In an effort to keep up with Verizon Wireless (NYSE:VZ), AT&T (NYSE:T) explored potential deals in the past two months, even considering buying part of Telefonica SA (NYSE:TEF).
AT&T doesn’t see much room for expansion at home, and thus approached Spanish authorities to discuss buying a potential 29.9 percent stake in Telefonica. According to Bloomberg, the world’s second-largest mobile operator was denied, causing them to pursue deals in the United Kingdom and Latin America.
“Their ability to expand in the U.S. is pretty limited in terms of any significant acquisitions,” said David Heger, an analyst at Edward Jones & Co. “You can have an opportunity to buy into Europe while things are pretty beaten up. They’d be positioned for whenever the economy finally improves.”

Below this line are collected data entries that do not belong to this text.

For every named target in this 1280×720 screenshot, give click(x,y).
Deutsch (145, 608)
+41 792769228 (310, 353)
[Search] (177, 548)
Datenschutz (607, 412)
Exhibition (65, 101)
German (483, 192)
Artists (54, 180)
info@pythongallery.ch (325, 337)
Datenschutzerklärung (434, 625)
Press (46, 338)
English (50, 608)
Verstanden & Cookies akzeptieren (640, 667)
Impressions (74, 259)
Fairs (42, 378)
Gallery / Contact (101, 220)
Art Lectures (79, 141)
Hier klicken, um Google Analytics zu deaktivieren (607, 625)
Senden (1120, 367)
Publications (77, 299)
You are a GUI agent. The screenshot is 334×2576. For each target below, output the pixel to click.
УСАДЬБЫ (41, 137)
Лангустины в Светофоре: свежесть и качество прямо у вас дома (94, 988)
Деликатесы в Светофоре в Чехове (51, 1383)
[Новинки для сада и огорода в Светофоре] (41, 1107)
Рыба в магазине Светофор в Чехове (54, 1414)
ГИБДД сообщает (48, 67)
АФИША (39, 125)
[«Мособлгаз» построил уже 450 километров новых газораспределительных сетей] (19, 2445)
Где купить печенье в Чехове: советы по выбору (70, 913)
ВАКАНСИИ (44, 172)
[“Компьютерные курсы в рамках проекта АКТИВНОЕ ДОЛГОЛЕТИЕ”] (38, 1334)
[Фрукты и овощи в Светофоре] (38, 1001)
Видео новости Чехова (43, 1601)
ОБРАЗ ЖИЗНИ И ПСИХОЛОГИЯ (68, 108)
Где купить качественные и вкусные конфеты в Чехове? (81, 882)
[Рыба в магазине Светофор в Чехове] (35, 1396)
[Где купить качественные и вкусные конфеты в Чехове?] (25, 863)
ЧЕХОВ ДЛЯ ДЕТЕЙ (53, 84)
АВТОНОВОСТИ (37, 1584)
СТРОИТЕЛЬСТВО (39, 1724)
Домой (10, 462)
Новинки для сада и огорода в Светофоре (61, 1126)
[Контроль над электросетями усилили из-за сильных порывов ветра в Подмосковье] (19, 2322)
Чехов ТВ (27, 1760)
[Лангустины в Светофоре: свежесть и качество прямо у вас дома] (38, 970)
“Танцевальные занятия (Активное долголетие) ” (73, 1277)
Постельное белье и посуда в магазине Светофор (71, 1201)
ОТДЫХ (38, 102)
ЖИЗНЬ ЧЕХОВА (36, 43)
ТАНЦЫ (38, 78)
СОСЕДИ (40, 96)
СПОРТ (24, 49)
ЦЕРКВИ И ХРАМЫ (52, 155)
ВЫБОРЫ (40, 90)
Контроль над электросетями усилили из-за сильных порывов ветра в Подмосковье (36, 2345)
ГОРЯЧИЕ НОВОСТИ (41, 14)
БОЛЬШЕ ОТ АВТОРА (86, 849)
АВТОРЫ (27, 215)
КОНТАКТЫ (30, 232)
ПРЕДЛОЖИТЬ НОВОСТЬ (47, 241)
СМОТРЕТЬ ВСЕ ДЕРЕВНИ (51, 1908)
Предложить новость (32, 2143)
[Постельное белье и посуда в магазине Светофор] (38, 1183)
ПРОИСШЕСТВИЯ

AT&T’s Chief Executive Randall Stephenson believes Europe is ripe for the taking, should his company choose to go that route. They are still reportedly interested in buying stakes in Telefonica and Vodafone (NASDAQ:VOD). Additionally they are looking at EE, a U.K. joint venture of France Telecom SA and Deutsche Telekom AG.
However, there still remains a lot of uncertainty in Europe’s financial stability, causing concerns over any purchases. Heger commented that Europe’s financial woes make it a “sinking ship. Overall, I’m more negative than positive,” he said.
Before AT&T moves forward on any deal with Telefonica, they will first want to consult with Carlos Slim, the Mexican telecommunications billionaire who competes with Telefonica through his wireless operator America Movil SAB (NYSE:AMX) and also has a strong relationship with AT&T.
“Regulators in Latin America might have some concerns if America Movil’s strategic partner was also buying a stake in Telefonica,” Walt Piecyk, an analyst at BTIG LLC, said.
And so, AT&T trudges on with their quest to purchase a stake in any company that will help them expand. What started with an attempted takeover of T-Mobile in 2011, a venture that would have formed the largest wireless company in the U.S., continues with smaller endeavors.